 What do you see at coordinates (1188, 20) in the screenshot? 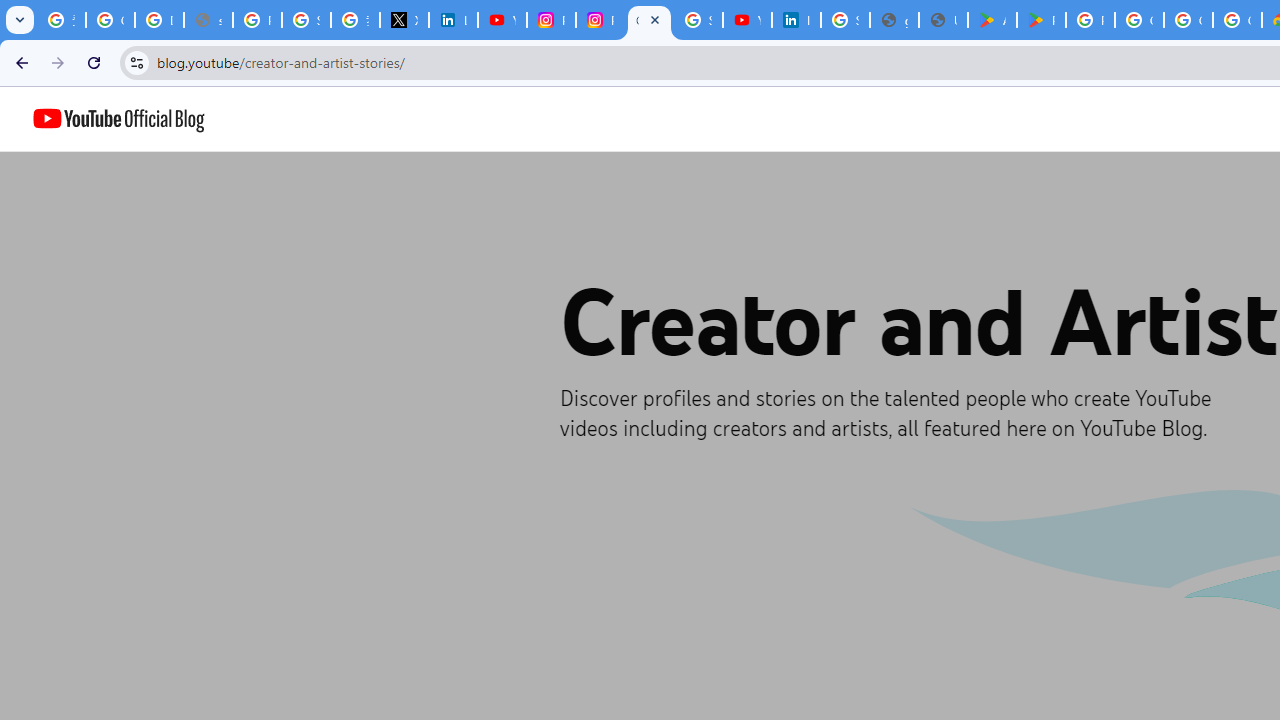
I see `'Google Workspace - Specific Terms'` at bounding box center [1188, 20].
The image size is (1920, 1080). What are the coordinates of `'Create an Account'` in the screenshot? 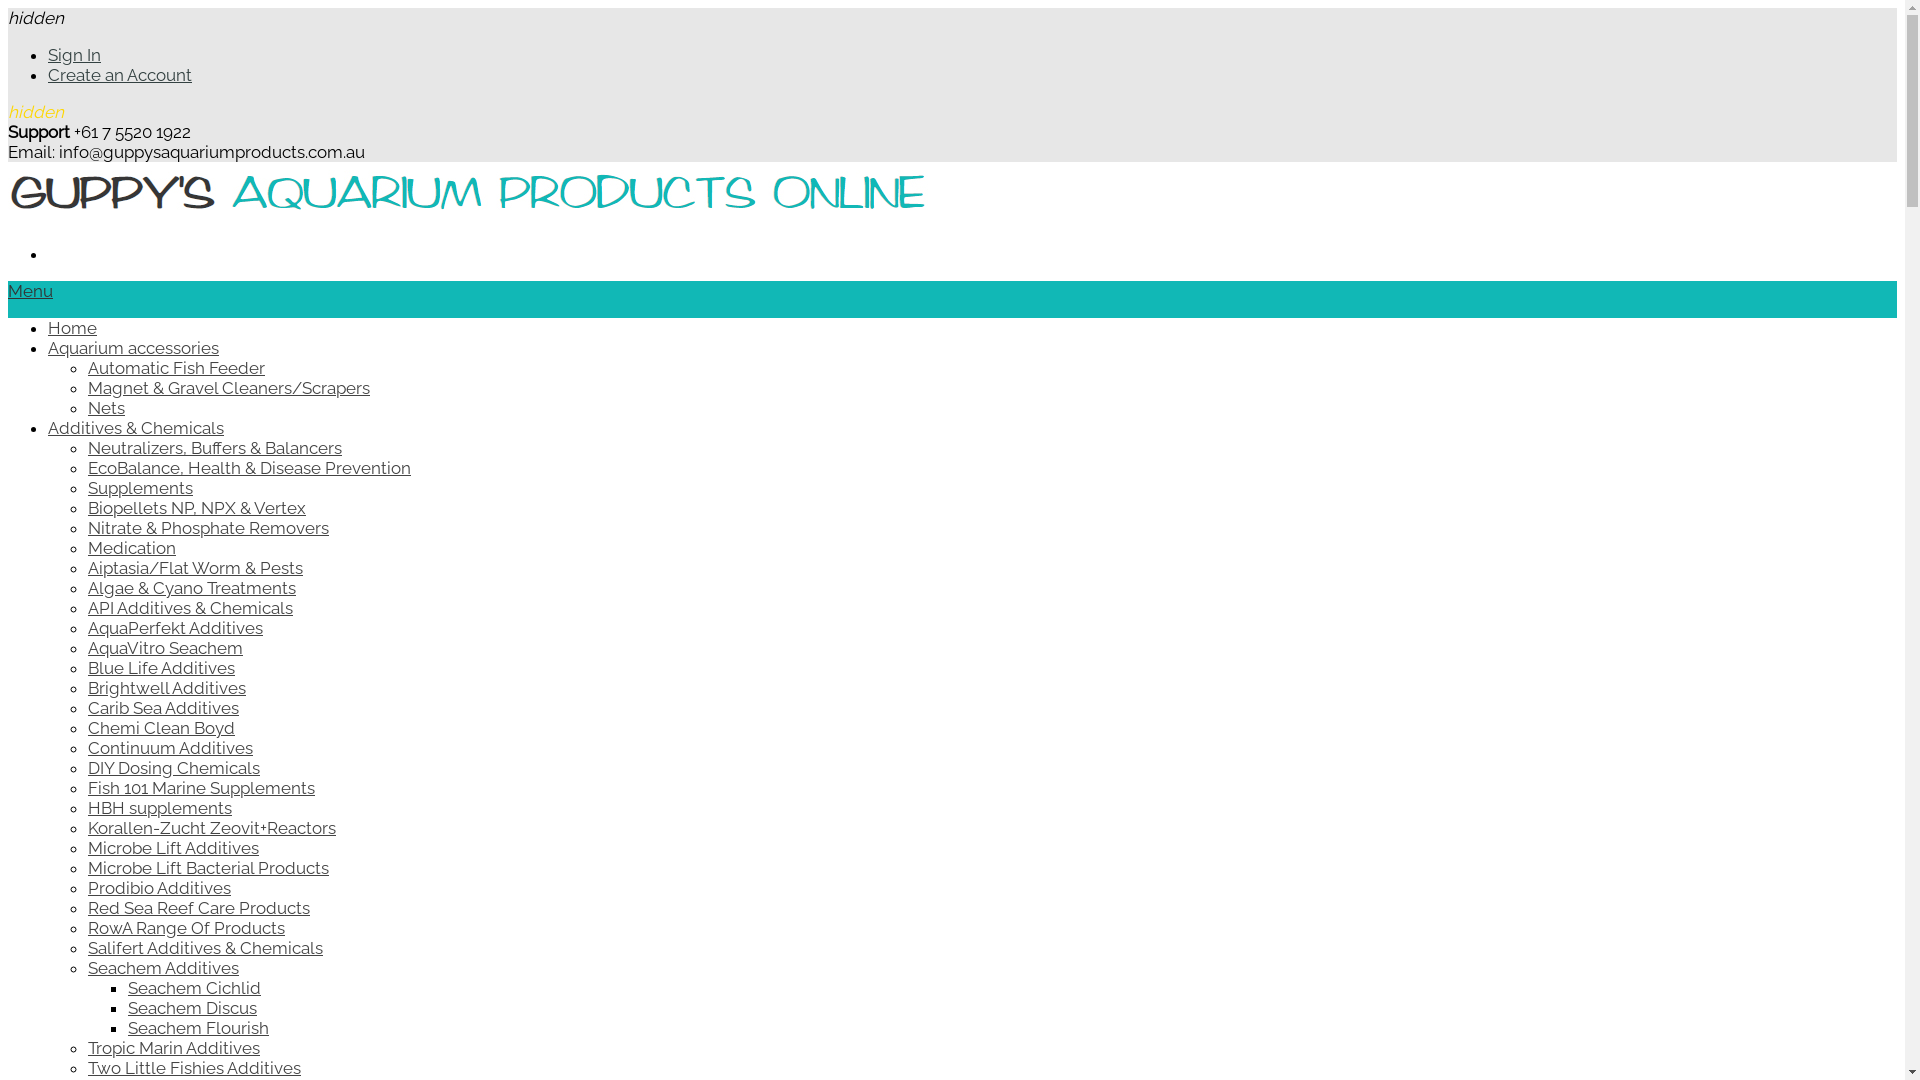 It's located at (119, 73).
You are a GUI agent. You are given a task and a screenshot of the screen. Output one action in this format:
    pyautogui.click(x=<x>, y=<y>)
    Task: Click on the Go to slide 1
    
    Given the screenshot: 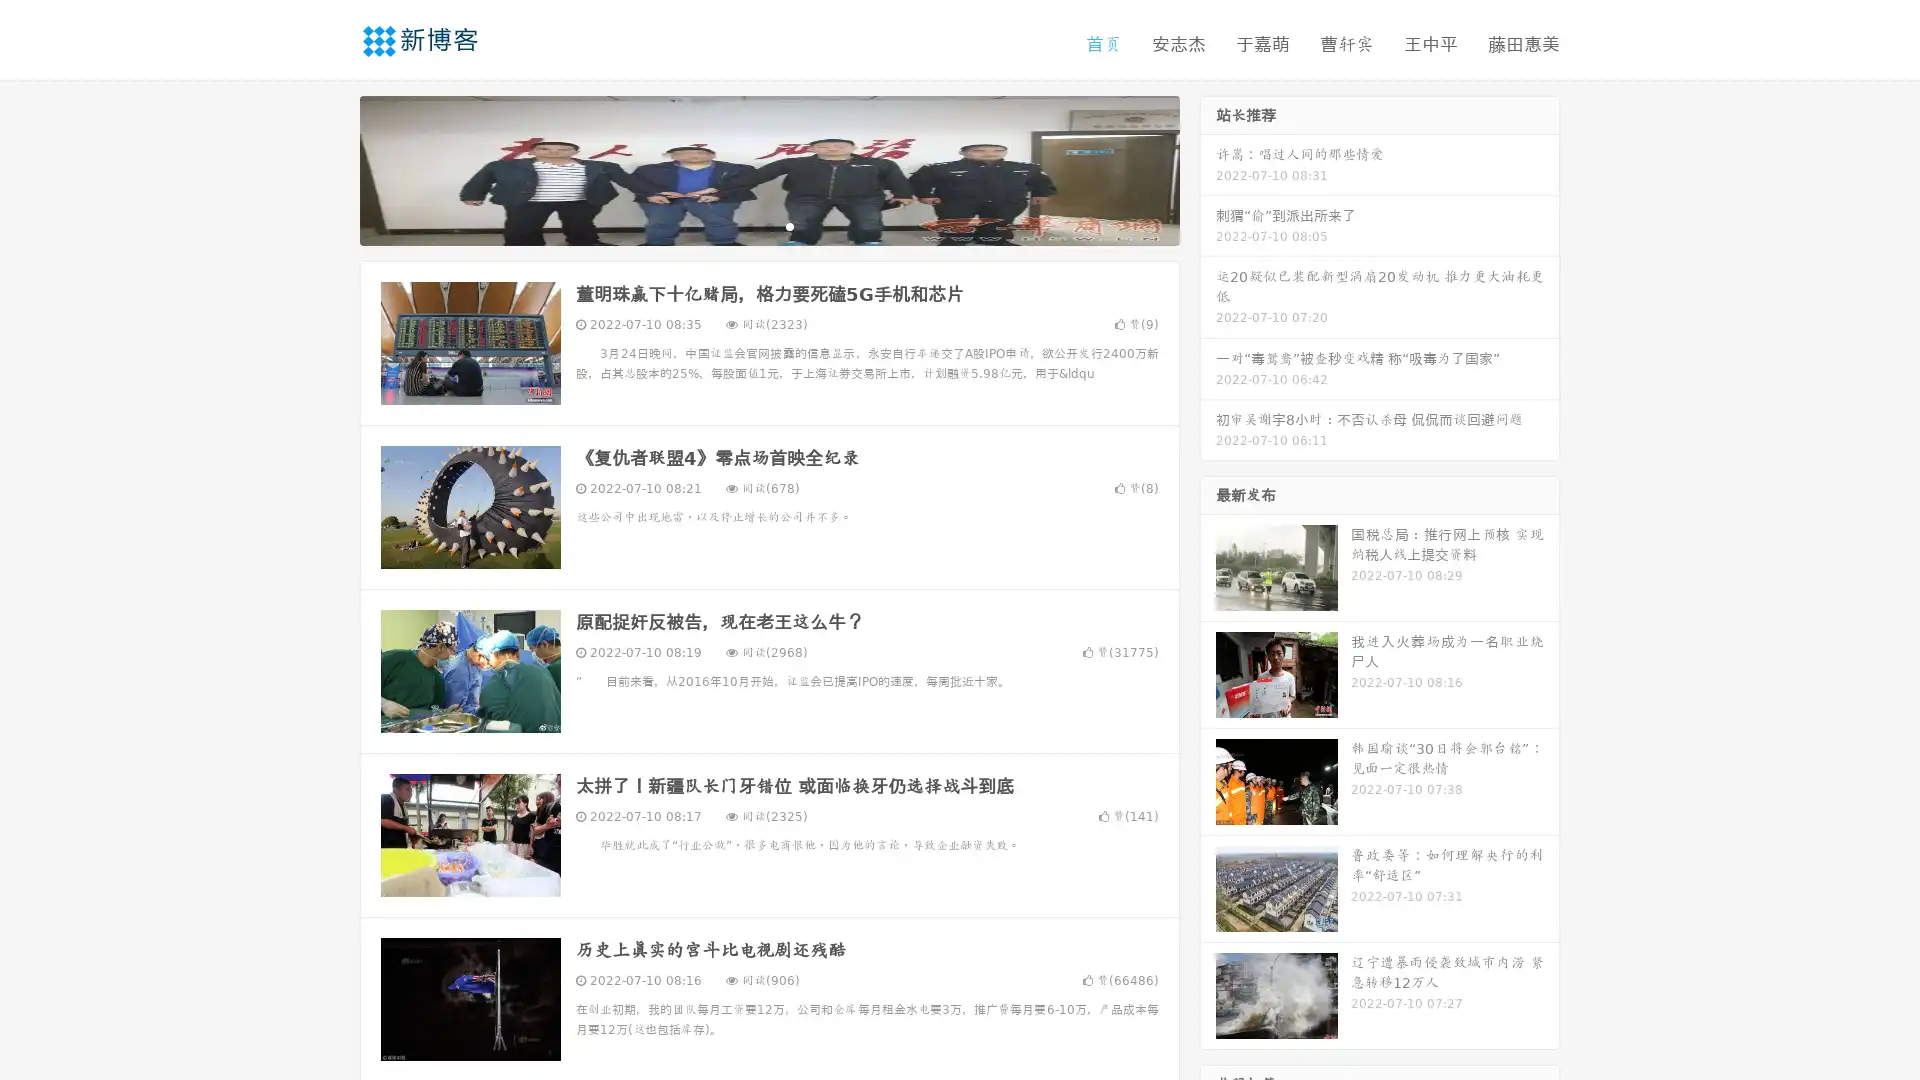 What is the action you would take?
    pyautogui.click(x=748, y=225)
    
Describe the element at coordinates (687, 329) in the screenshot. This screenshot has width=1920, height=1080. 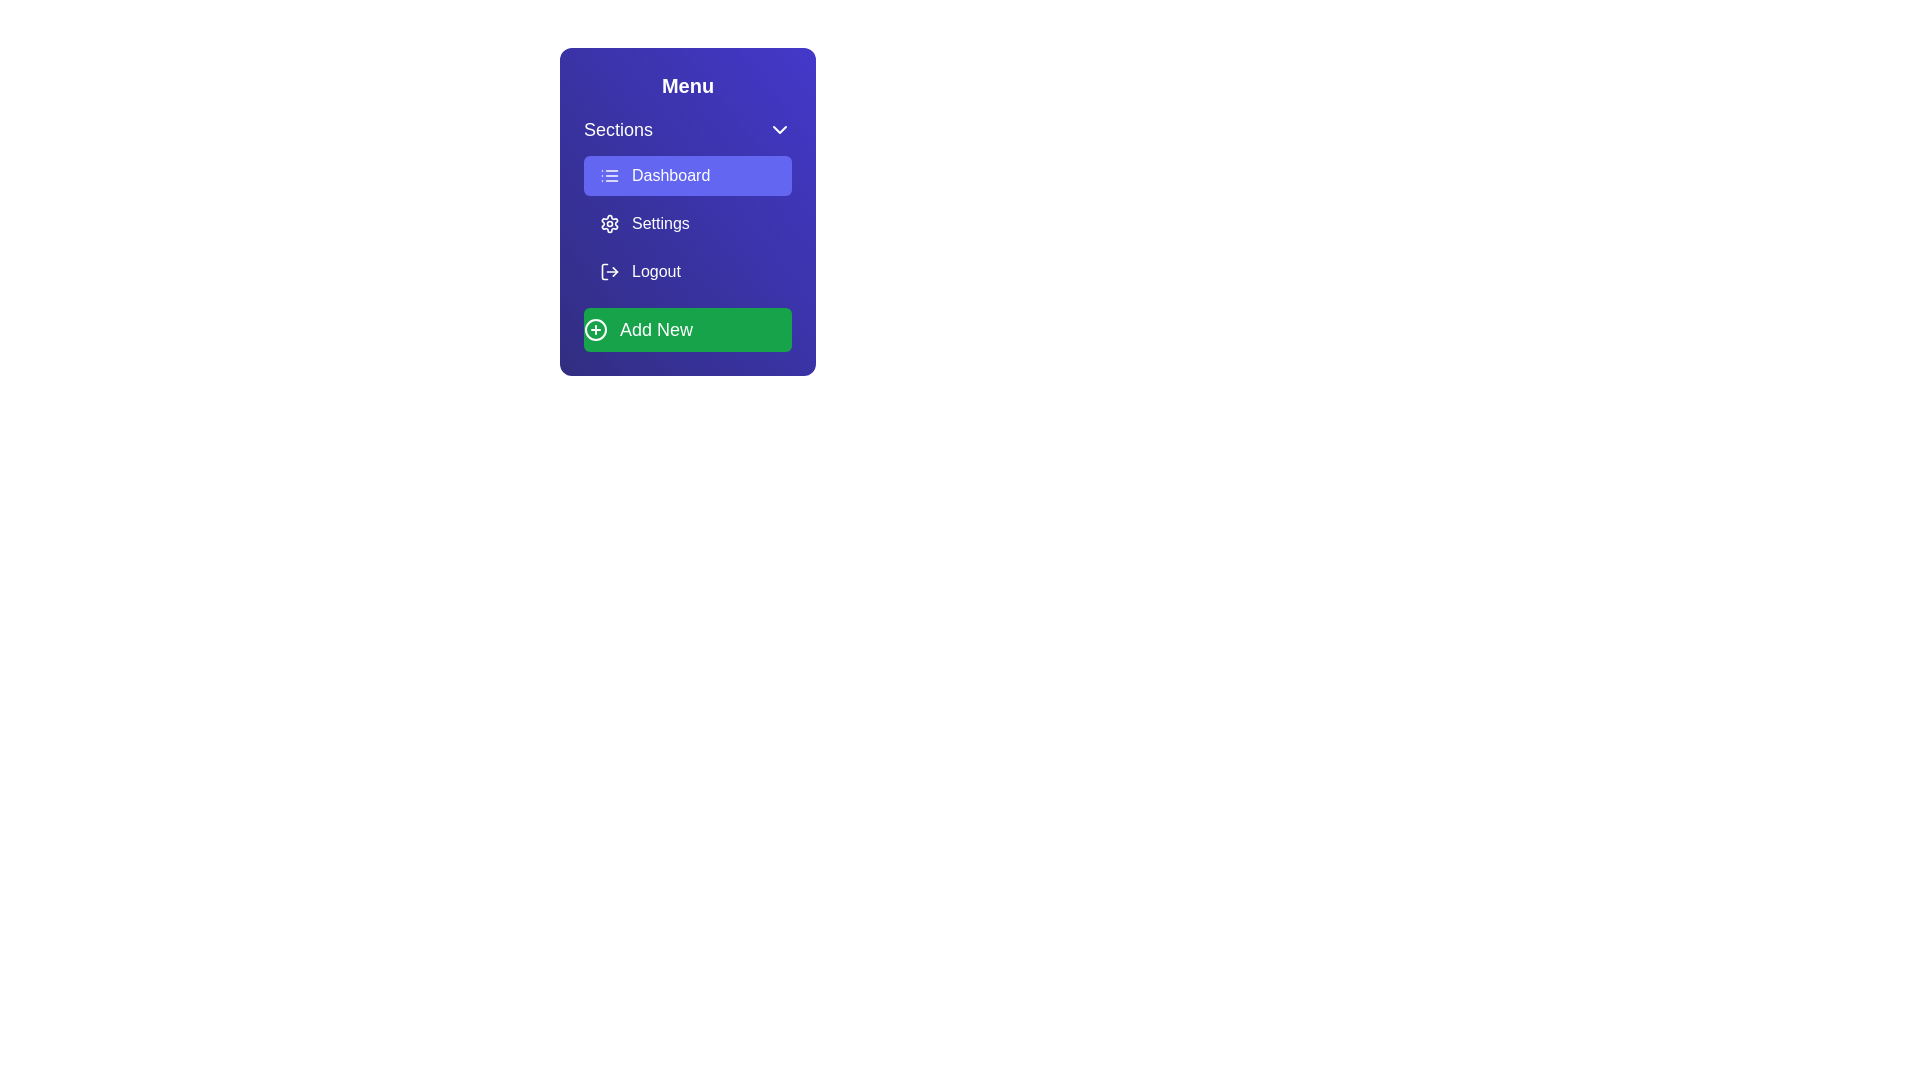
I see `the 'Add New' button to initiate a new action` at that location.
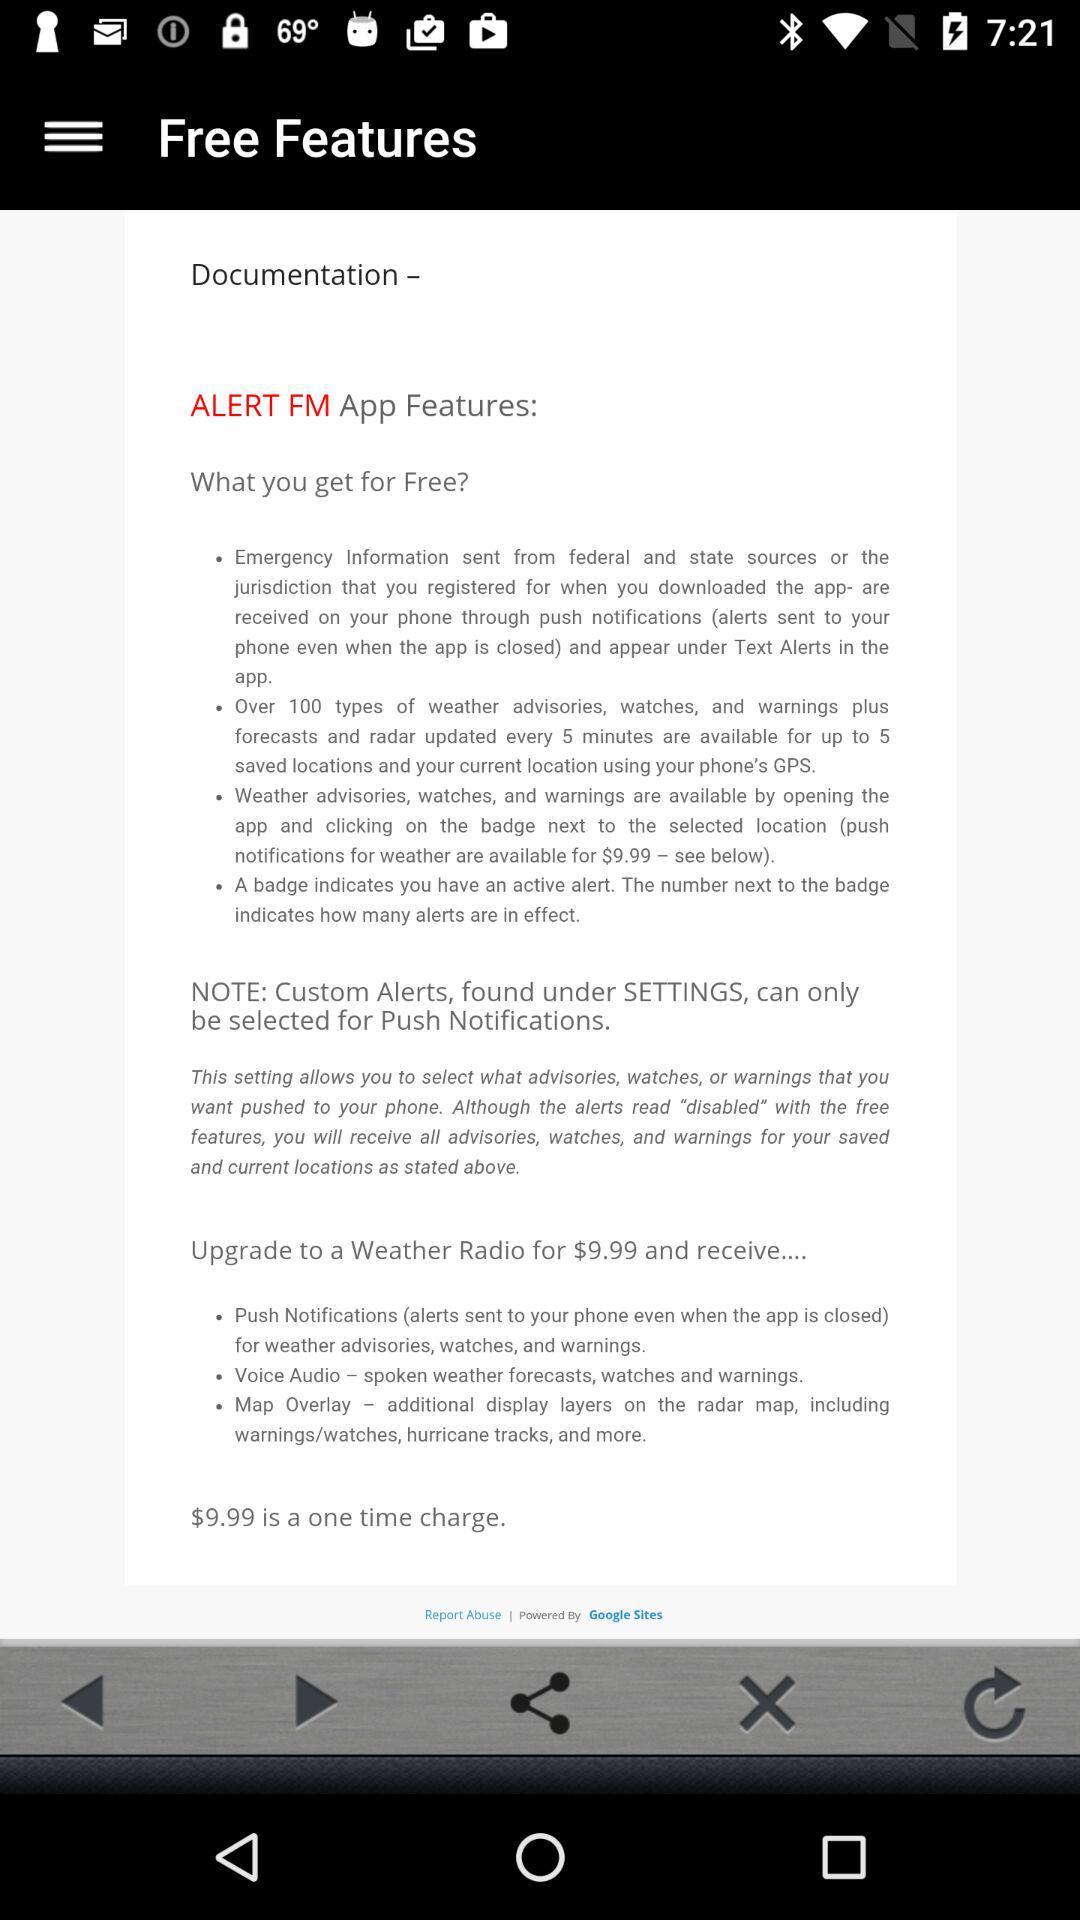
──────────────────────────────
Work to complete - Starting with the line with "Describe the element" and going on through the end of the data, rename "screenshot" to "screen capture" and give those lines again with nothing else changed. Leave the pictures out of your answer.

Solution for this exercise -
Describe the element at coordinates (687, 329) in the screen capture. This screen capture has width=1920, height=1080. 
I see `the 'Add New' button to initiate a new action` at that location.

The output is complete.